Dynamic Analysis of Multiply Connected Bodies for Magnetic Resonance Elastography
thesisposted on 29.10.2016, 00:00 by Benjamin L. Schwartz
This work centers around the design, manufacturing, analysis, and experimental use of hydrogel phantoms in magnetic resonance elastography. The first chapter is an introduction to some basic concepts in engineering math and medical imaging that the reader might find useful to understand the rest of the work. In the second chapter, the solution to a concentric cylindrical body undergoing harmonic oscillations is derived. Then the phantom construction, experimental procedure, parameter estimation, and the forward problem are described. To validate the model, the shear moduli estimates are used as inputs to solve the forward problem with a finite element model (FEM) which is compared with experimental results. The immediate consequences of this work as well its implications for future research are considered.

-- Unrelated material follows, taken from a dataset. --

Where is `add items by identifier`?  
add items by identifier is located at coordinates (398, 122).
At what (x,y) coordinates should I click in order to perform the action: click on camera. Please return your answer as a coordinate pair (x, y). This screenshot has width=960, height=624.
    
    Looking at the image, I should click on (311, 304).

In the third chapter, the scattering and diffraction of a cylindrically converging transverse shear wave in a viscoelastic isotropic medium by a spherical heterogeneity is analytically solved. The wave field is determined for a hydrogel bead suspended in a different hydrogel that fills a glass test tube. Numerical examples showing the effect on displacement fields of varying the stiffness of the inclusion are presented. The fourth chapter is very similar to the second chapter, save that the phantom has a spherical heterogeneity rather than a concentric cylinder. Further, only the results of the forward problem are compared to the experiment to validate the mathematical model. The concluding chapter re-states what has preceded it, ending with some remarks on future work.